24.3.2020 – Nach Einschätzung von Assekurata hatten die deutschen Lebensversicherer Ende 2019 eine Solvenzquote von rund 300 Prozent. Der vergleichsweise „komfortable“ Wert resultiert bei vielen Gesellschaften aus der Inanspruchnahme von LTG-Maßnahmen. Ohne diese Bilanzhilfen hätten 2019 mehr Versicherer die Eigenkapitalhürde gerissen. Infolge von Corona müssen die Unternehmen ihre SFCR-Berichte zwei beziehungsweise acht Wochen später vorlegen.

Ohne langfristige Garantien (LTG, Long-term Guarantees) wie die Volatilitätsanpassung und Übergangsmaßnahmen kamen zwölf Lebensversicherer 2018 nicht über die Eigenkapitalhürde. Ihre Basis-SCR-Quote lag unter 100 Prozent (VersicherungsJournal 17.6.2019, 25.4.2019). Per Ende 2019 dürfte sich nach Einschätzung der Assekurata Assekuranz Rating-Agentur GmbH die Zahl der Gesellschaften mit einer Basis-SCR-Quote von unter 100 Prozent erhöht haben.

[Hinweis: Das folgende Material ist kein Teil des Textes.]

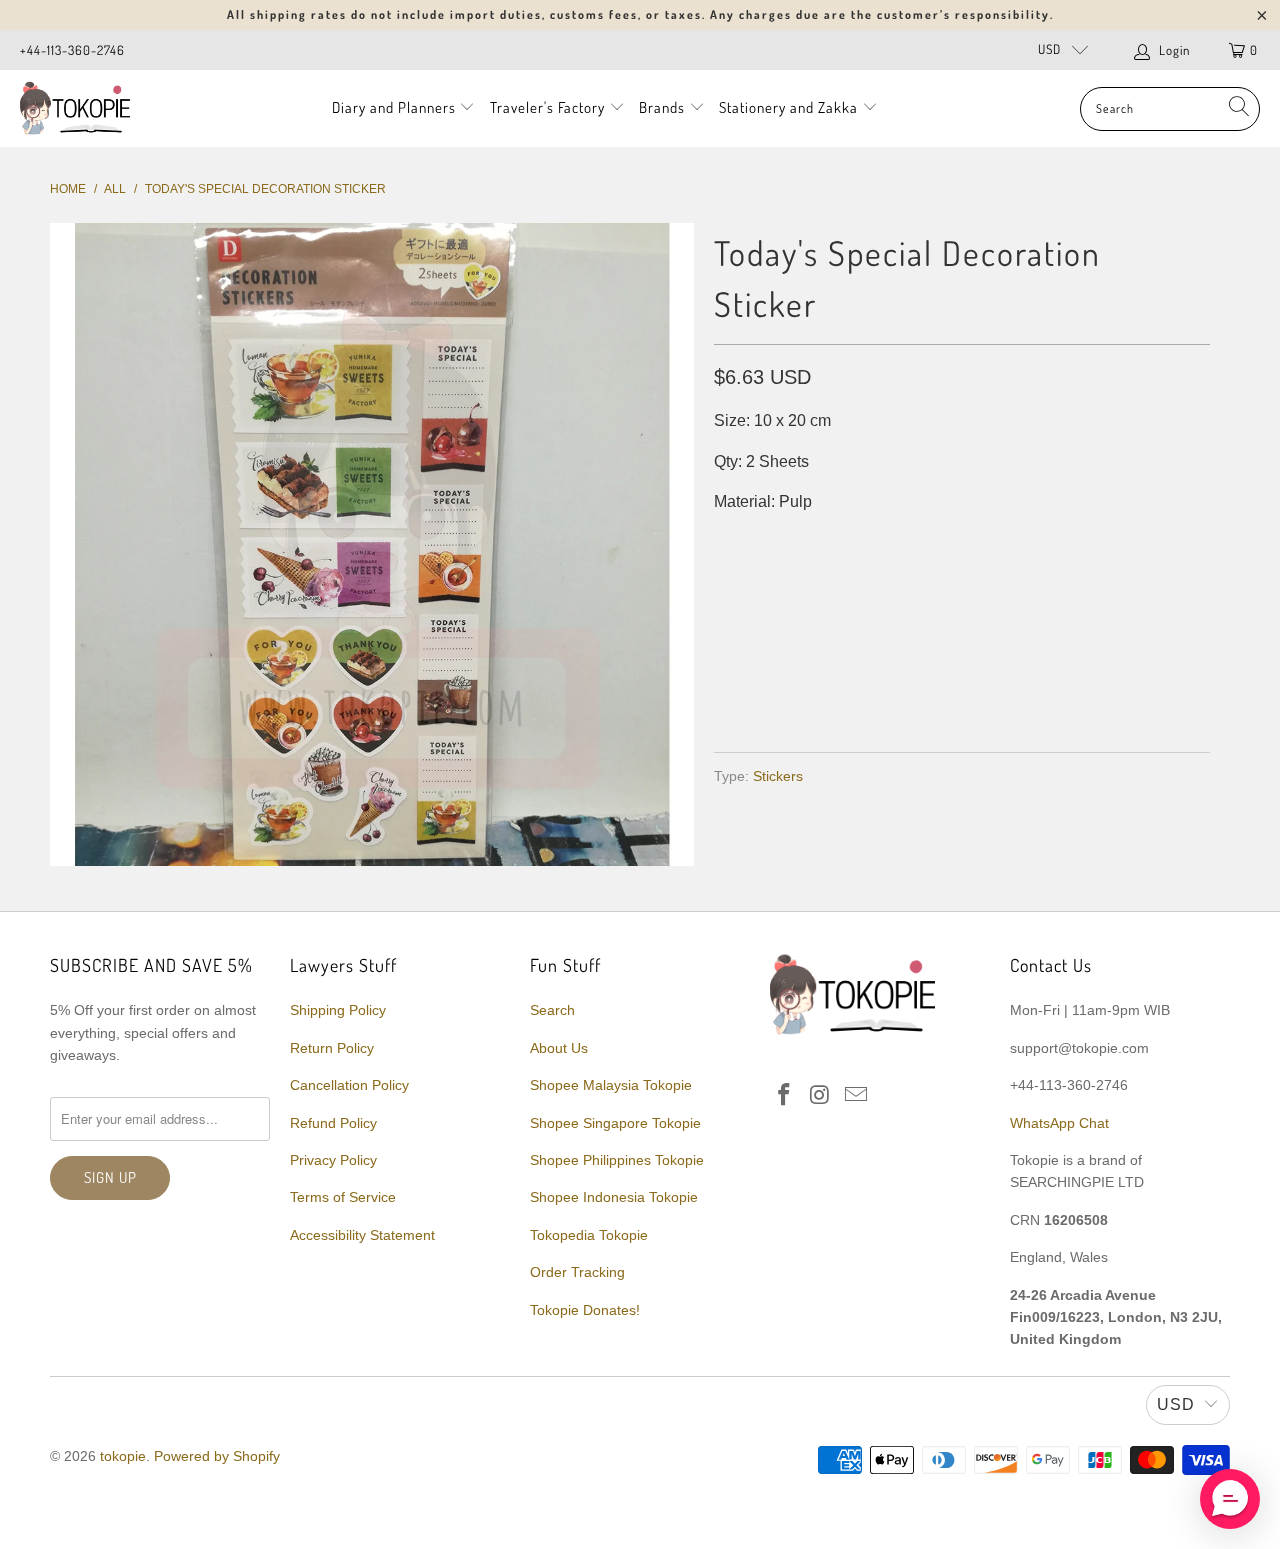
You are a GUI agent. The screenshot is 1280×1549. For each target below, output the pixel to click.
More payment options (1082, 688)
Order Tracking (577, 1272)
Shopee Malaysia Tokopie (611, 1085)
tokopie (123, 1456)
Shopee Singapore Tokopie (615, 1123)
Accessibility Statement (362, 1235)
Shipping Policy (338, 1010)
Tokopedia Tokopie (589, 1235)
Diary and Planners (394, 107)
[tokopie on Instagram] (821, 1096)
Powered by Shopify (217, 1456)
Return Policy (332, 1048)
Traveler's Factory (549, 107)
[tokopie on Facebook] (785, 1096)
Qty (727, 542)
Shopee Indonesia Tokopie (614, 1197)
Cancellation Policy (349, 1085)
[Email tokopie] (856, 1096)
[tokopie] (75, 108)
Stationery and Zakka (788, 107)
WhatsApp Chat (1059, 1123)
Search (552, 1010)
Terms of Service (343, 1197)
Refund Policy (333, 1123)
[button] (1230, 1499)
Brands (662, 107)
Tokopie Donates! (585, 1310)
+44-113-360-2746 (72, 50)
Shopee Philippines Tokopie (617, 1160)
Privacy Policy (333, 1160)
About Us (559, 1048)
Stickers (778, 776)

Solvenzberichte wegen Corona verschoben

Lars Heermann (Archivbild: Lier)
Lars Heermann (Archivbild: Lier)

Per Ende 2019 dürfte die aufsichtliche Solvenzquote der Lebensversicherer bei branchenweit durchschnittlich rund 300 Prozent liegen. Dies erscheine zwar noch immer komfortabel, sei aber im Jahresvergleich ein Rückgang von mehr als einem Drittel, schreibt Assekurata-Bereichsleiter Lars Heermann auf der Firmenwebsite.

Parallel zum Rückgang dürfte sich seiner Einschätzung nach die Zahl der Unternehmen mit einer Basis-SCR-Quote unter 100 Prozent weiter erhöht haben. Der drastische Zinsrückgang der vergangenen Monate dürfte bereits im Bilanzjahr 2019 deutliche Spuren beim Solvenzkapital der Lebensversicherer hinterlassen haben, prognostiziert Heermann.

Welche Gesellschaften besonders stark getroffen sind, wird infolge der Corona-Krise erst später im Jahr offenkundig. Ursprünglich sollten die Versicherer am 7. April ihre Berichte über die Solvabilität und Finanzlage (SFCR) offenlegen. Die europäische Aufsicht Eiopa und die Bundesanstalt für Finanzdienstleistungs-Aufsicht (Bafin) haben die Frist jedoch um zwei Wochen für den Daten- und um acht Wochen für den schriftlichen Teil verlängert.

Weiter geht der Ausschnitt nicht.